🏆 EOQ v3 -- Qwen3.5-9B (PolarQuant + AWQ)
Near-lossless quantization: PPL 6.43 -- only +0.06 from FP16 6.37. The best quality result in the PolarQuant family.
EOQ v3 combines PolarQuant (Hadamard + Lloyd-Max) with AWQ (Activation-Aware Weight Quantization) to achieve 93% reduction in quantization error vs standard absmax. This is practically indistinguishable from the full-precision model.
🎯 Key Results
| Metric | Value |
|---|---|
| Method | PolarQuant Q5 + AWQ |
| Perplexity (WikiText-2) | 6.43 |
| FP16 Baseline | 6.37 |
| Delta from FP16 | +0.06 (near-lossless!) |
| Download Size | ~5 GB (3.6x compression) |
| Load Time | 9s (5x faster than FP16's 53s) |
| Throughput | 45.8 tok/s (identical to FP16) |
| GPU Dequant | 3.5s (one-time) |
📊 Quality Evolution
| Version | Technique | PPL | Delta | Improvement |
|---|---|---|---|---|
| v1 | Absmax uniform Q5 | 7.31 | +0.94 | Baseline |
| v2 | AWQ + mixed-bit | 7.05 | +0.68 | 28% better |
| v3 | PolarQuant + AWQ | 6.43 | +0.06 | 94% better |
From v1 to v3: 93% reduction in quality loss (0.94 -> 0.06 PPL delta). PolarQuant + AWQ is the key combination.
Cross-Model Results
| Model | FP16 PPL | EOQ v3 PPL | Delta |
|---|---|---|---|
| Qwen3.5-9B | 6.37 | 6.43 | +0.06 |
| Qwen3.5-35B-A3B (MoE) | 5.19 | 5.36 | +0.17 |
🔬 How It Works
EOQ v3 combines two complementary techniques:
1. AWQ (Activation-Aware Scaling)
Protects important weight channels by pre-scaling them before quantization. Channels that carry more activation energy get higher precision.
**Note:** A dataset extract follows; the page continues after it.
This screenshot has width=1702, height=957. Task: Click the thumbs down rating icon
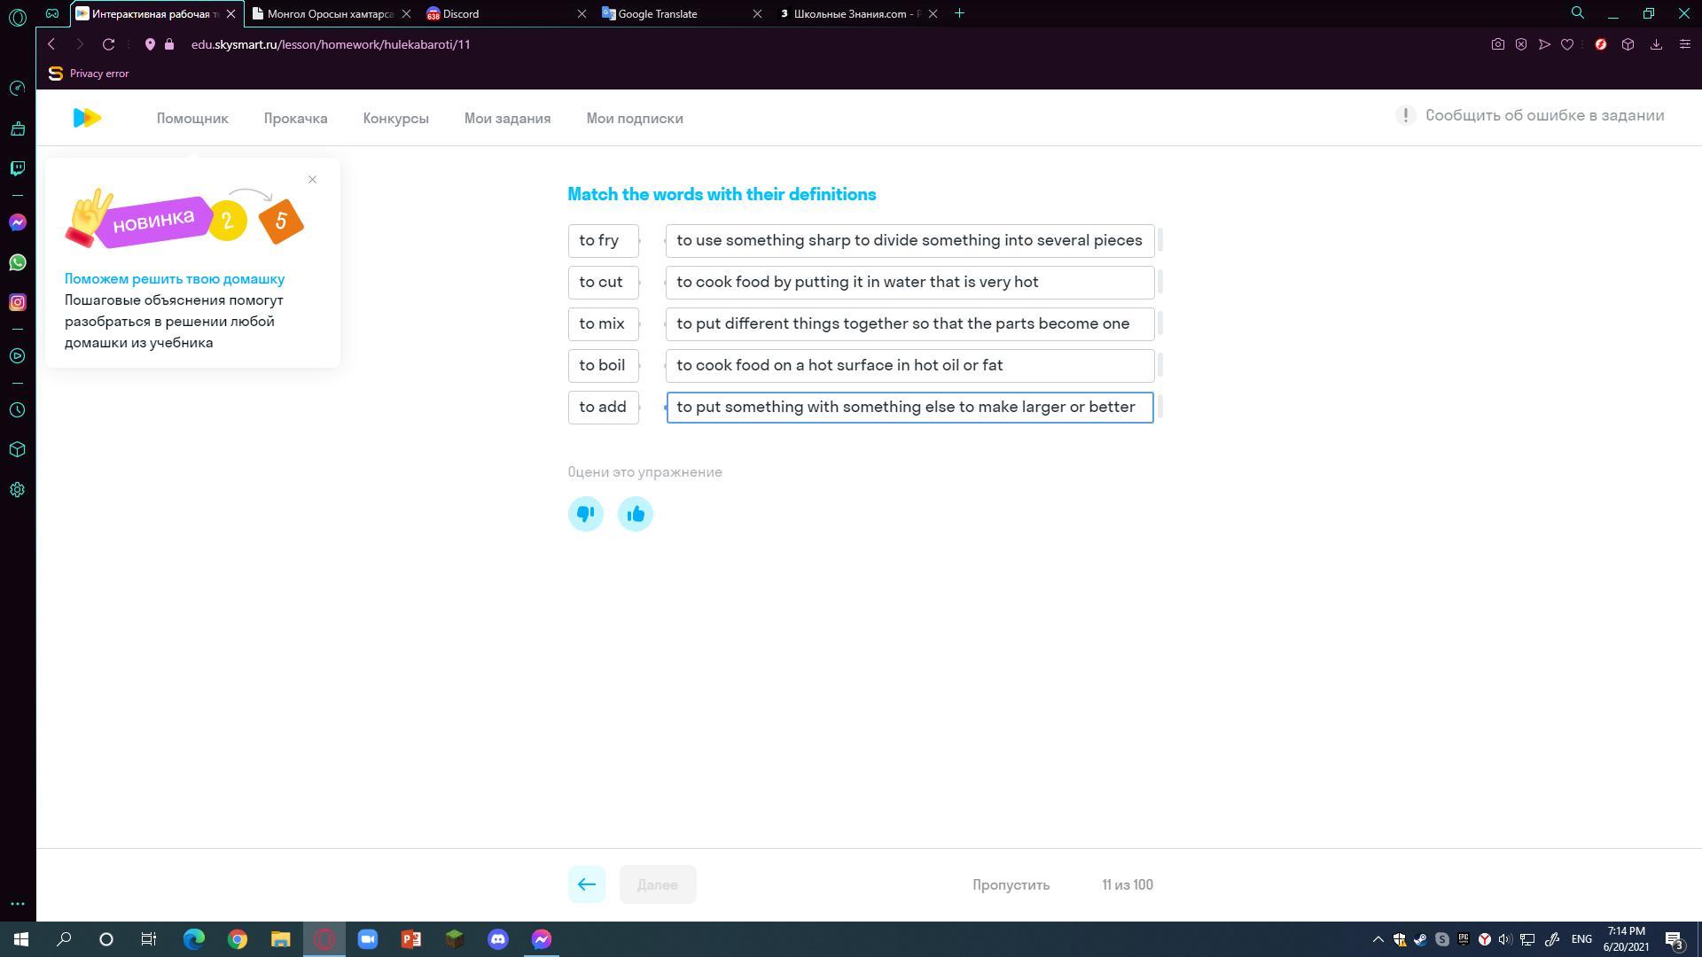pos(585,514)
2. PolarQuant (Hadamard + Lloyd-Max)
Transforms weight blocks to Gaussian via Hadamard rotation, then applies MSE-optimal Lloyd-Max quantization.
AWQ Pre-Scaling
|
v
Original Weights --> Scale Important Channels --> Normalize --> Hadamard Rotate
|
v
Lloyd-Max Quantize
|
v
Store Codes +
AWQ Scales +
Block Norms +
Centroid Table
Why They Combine Well
- AWQ operates on channels (column-level scaling)
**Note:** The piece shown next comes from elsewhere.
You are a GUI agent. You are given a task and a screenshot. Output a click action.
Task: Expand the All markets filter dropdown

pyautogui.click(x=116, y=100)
- PolarQuant operates on blocks (128-element sub-vectors)
- They address orthogonal sources of error: AWQ handles channel sensitivity, PolarQuant handles within-block distribution
🚀 Quick Start
from transformers import AutoModelForCausalLM, AutoTokenizer
model = AutoModelForCausalLM.from_pretrained(
"caiovicentino1/Qwen3.5-9B-EOQ-v3",
dtype="bfloat16", device_map="auto", trust_remote_code=True
)
tokenizer = AutoTokenizer.from_pretrained("caiovicentino1/Qwen3.5-9B-EOQ-v3")
output = model.generate(
**tokenizer("Write a detailed explanation of neural network quantization:", return_tensors="pt").to("cuda"),
max_new_tokens=300
)
print(tokenizer.decode(output[0], skip_special_tokens=True))
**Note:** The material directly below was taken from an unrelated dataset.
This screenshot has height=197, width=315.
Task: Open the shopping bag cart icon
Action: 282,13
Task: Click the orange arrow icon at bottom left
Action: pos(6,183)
With torchao INT4 (for maximum speed)
from torchao.quantization import quantize_, Int4WeightOnlyConfig
# After loading EOQ v3 model (already dequanted to BF16):
quantize_(model, Int4WeightOnlyConfig(group_size=128))
# Now runs at 43+ tok/s with 6.5 GB VRAM
🔧 Technical Details
| Component | Details |
|---|---|
| Quantization | PolarQuant Q5 + AWQ (5-bit, block_size=128) |
| AWQ | Activation-aware per-channel scaling (FP16 scales stored) |
| Rotation | 128x128 Walsh-Hadamard (self-inverse, deterministic) |
| Centroids | Pre-computed MSE-optimal for N(0,1), stored in metadata (no scipy needed) |
| Storage | Bit-packed uint8 codes + fp16 norms + fp16 AWQ scales + fp32 centroids |
| GPU Dequant | unpack -> centroid lookup -> inverse Hadamard -> scale by norm -> undo AWQ |
| Dequant Time | 3.5s (100x faster than CPU numpy) |
| Compression | 3.6x (17.9 GB -> ~5 GB) |
Storage Format
{layer_name}.packed -- bit-packed uint8 quantization codes
{layer_name}.norms -- fp16 per-block normalization factors
{layer_name}.awq_scales -- fp16 per-channel AWQ importance scales
metadata:
centroids -- fp32 Lloyd-Max optimal centroid table (shared)
bits_per_tensor -- quantization bits (5 for Q5)
📊 Ablation
| Configuration | PPL | Delta |
|---|---|---|
| Absmax Q5 (baseline) | 7.31 | +0.94 |
| AWQ only | 7.05 | +0.68 |
| PolarQuant only | 6.56 | +0.19 |
| PolarQuant + AWQ | 6.43 | +0.06 |
AWQ alone reduces error by 28%. PolarQuant alone reduces error by 80%. Together they reduce error by 94% -- the effects are complementary, not redundant.
🔗 Links
- \U0001f4c4 Paper (arXiv) -- PolarQuant: Optimal Gaussian Weight Quantization
- 💻 Code (GitHub) -- Full research codebase
- \U0001f50c vLLM Plugin -- Production inference integration
- 🧊 PolarQuant Q5 -- Without AWQ (simpler, slightly less quality)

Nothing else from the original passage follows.